### [ÉNONCÉ 1]
Répondez aux questions suivantes d'après le texte sur les émotions :
(a) Quel nom donne-t-on au fait d'apprendre à identifier, écouter et réguler ses émotions ?
(b) Que l'animateur ne doit-il pas faire de ses propres représentations pendant le débat ?
(c) Quelle solution est proposée si la thématique constitue un sujet sensible pour l'animateur ?
### [ÉNONCÉ 2]
Recopiez à l'identique le passage du texte sur les émotions qui va de « Rappelons-le, l’important est » à « Qu’est-ce qu’une émotion ? ».

### [TEXTE SÉLECTIONNÉ]

Emotions

Les émotions sont indispensables à la vie. Apprendre à les identifier, les écouter et les réguler permet d’améliorer le bien-être général, de faciliter les relations et d’être moins vulnérable face aux difficultés de la vie. C’est ce que l’on nomme des  “compétences émotionnelles”.  Elles sont considérées comme une ressource importante pour les individus, leur procurant une meilleure santé mentale et physique, de meilleures performances scolaires ou professionnelles et de meilleures relations sociales.

Pour l’adolescent qui traverse une période de vie remplie de transformations non seulement physiques mais aussi psychiques et émotionnelles, l’enjeu des émotions sera d’autant plus important.

Objectifs de l’animation

  • Favoriser la réflexion sur le mécanisme des émotions en général, et à l’adolescence en particulier
  • Permettre au jeune de prendre conscience de l’influence, positive et négative, des émotions sur ses comportements
  • Encourager les réflexions sur les différentes compétences émotionnelles (ex : régulation des émotions, expression, etc.)

 

 

Représentations de l’animateur

Avant d’entamer l’animation, il est fortement recommandé de vous questionner sur vos propres représentations liées à la thématique. En effet, lors du débat, les adolescents échangeront des idées (avis, opinions, arguments) auxquelles vous adhérerez ou au contraire auxquelles vous serez opposé. Et c’est tout à fait normal. Les expériences uniques de chaque individu façonnent la manière d’interpréter certains sujets.  Dès lors, les notions de respect, de jugement et de représentations sont étroitement liées.

En tant qu’animateur, il est donc essentiel d’être attentif à ses propres représentations, de ne pas les exprimer afin qu’elles n’interfèrent pas dans le débat des adolescents. Ils risqueraient de se sentir jugés et la spontanéité du débat en serait affectée.

Rappelons-le, l’important est que les jeunes puissent s’exprimer sans tabou, ni crainte d’être jugés. L’attitude de l’animateur doit être accueillante et respectueuse.

Si la thématique constitue un sujet sensible pour vous, il est par exemple possible de co-animer le débat avec une personne à l’aise avec le thème.

Théorie

Qu’est-ce qu’une émotion ?

### [JEU DE DONNÉES]
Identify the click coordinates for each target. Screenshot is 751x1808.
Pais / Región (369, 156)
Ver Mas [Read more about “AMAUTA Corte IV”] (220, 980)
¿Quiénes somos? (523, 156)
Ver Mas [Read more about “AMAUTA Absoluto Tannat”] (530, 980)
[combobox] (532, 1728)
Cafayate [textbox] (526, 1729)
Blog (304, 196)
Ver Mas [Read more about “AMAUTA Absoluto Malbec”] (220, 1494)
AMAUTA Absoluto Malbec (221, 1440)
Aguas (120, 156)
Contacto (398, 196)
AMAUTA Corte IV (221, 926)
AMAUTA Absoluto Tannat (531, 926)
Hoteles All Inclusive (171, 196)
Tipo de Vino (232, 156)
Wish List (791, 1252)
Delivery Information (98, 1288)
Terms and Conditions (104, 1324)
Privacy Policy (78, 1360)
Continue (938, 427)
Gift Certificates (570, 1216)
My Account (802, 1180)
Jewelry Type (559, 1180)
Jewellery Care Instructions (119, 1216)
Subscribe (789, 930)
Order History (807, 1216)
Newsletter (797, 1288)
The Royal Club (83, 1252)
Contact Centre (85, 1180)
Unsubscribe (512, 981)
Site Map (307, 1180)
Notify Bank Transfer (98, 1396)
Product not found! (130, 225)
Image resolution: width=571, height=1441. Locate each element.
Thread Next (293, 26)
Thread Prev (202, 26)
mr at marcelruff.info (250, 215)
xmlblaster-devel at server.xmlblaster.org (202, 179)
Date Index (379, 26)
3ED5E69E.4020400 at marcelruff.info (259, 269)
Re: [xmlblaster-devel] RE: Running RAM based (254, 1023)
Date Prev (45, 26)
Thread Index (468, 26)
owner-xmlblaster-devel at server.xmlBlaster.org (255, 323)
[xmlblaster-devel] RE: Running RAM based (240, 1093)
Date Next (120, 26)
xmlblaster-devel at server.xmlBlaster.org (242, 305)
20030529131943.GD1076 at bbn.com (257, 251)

### [RÉPONSE ATTENDUE 1]
(a) Des « compétences émotionnelles ».
(b) Il ne doit pas les exprimer, afin qu'elles n'interfèrent pas dans le débat des adolescents.
(c) Co-animer le débat avec une personne à l'aise avec le thème.

### [RÉPONSE ATTENDUE 2]
Rappelons-le, l’important est que les jeunes puissent s’exprimer sans tabou, ni crainte d’être jugés. L’attitude de l’animateur doit être accueillante et respectueuse.

Si la thématique constitue un sujet sensible pour vous, il est par exemple possible de co-animer le débat avec une personne à l’aise avec le thème.

Théorie

Qu’est-ce qu’une émotion ?